Please give all of the records below as a numbered list, with blank lines left out.
— Start of DATA SHOWN —
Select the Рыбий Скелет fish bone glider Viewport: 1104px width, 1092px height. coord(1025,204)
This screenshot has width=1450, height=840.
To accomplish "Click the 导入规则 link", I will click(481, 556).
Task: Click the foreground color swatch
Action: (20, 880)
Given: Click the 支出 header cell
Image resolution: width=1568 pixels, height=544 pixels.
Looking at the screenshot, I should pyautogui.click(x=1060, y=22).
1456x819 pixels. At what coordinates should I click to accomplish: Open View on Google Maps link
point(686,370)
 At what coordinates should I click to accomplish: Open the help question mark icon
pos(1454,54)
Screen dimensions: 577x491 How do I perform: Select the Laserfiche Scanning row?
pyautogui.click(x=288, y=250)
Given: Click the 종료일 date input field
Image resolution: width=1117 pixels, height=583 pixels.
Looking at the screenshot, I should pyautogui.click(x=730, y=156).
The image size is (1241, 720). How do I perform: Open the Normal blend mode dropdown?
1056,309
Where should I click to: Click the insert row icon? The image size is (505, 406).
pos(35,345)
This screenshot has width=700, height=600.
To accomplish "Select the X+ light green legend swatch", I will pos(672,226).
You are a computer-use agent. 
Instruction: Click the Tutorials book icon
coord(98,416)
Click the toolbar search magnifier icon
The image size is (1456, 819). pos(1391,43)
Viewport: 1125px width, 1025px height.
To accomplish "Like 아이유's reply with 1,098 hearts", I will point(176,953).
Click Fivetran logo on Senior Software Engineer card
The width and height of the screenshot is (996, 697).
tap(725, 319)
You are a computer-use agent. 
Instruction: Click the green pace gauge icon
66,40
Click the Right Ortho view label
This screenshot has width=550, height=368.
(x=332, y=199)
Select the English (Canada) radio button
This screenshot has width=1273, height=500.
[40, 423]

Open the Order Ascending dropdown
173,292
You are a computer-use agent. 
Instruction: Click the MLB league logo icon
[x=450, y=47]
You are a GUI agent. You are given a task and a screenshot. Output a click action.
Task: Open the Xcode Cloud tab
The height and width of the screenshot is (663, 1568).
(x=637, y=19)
— End of DATA SHOWN —
## WRITTEN ANSWER
1. Select the Рыбий Скелет fish bone glider Viewport: 1104px width, 1092px height. coord(1025,204)
2. This screenshot has width=1450, height=840.
3. To accomplish "Click the 导入规则 link", I will click(481, 556).
4. Task: Click the foreground color swatch
5. Action: (20, 880)
6. Given: Click the 支出 header cell
7. Image resolution: width=1568 pixels, height=544 pixels.
8. Looking at the screenshot, I should pyautogui.click(x=1060, y=22).
9. 1456x819 pixels. At what coordinates should I click to accomplish: Open View on Google Maps link
10. point(686,370)
11.  At what coordinates should I click to accomplish: Open the help question mark icon
12. pos(1454,54)
13. Screen dimensions: 577x491 How do I perform: Select the Laserfiche Scanning row?
14. pyautogui.click(x=288, y=250)
15. Given: Click the 종료일 date input field
16. Image resolution: width=1117 pixels, height=583 pixels.
17. Looking at the screenshot, I should pyautogui.click(x=730, y=156).
18. The image size is (1241, 720). How do I perform: Open the Normal blend mode dropdown?
19. 1056,309
20. Where should I click to: Click the insert row icon? The image size is (505, 406).
21. pos(35,345)
22. This screenshot has width=700, height=600.
23. To accomplish "Select the X+ light green legend swatch", I will pos(672,226).
24. You are a computer-use agent. 
25. Instruction: Click the Tutorials book icon
26. coord(98,416)
27. Click the toolbar search magnifier icon
28. The image size is (1456, 819). pos(1391,43)
29. Viewport: 1125px width, 1025px height.
30. To accomplish "Like 아이유's reply with 1,098 hearts", I will point(176,953).
31. Click Fivetran logo on Senior Software Engineer card
32. The width and height of the screenshot is (996, 697).
33. tap(725, 319)
34. You are a computer-use agent. 
35. Instruction: Click the green pace gauge icon
36. 66,40
37. Click the Right Ortho view label
38. This screenshot has width=550, height=368.
39. (x=332, y=199)
40. Select the English (Canada) radio button
41. This screenshot has width=1273, height=500.
42. [40, 423]
43. Open the Order Ascending dropdown
44. 173,292
45. You are a computer-use agent. 
46. Instruction: Click the MLB league logo icon
47. [x=450, y=47]
48. You are a GUI agent. You are given a task and a screenshot. Output a click action.
49. Task: Open the Xcode Cloud tab
50. The height and width of the screenshot is (663, 1568).
51. (x=637, y=19)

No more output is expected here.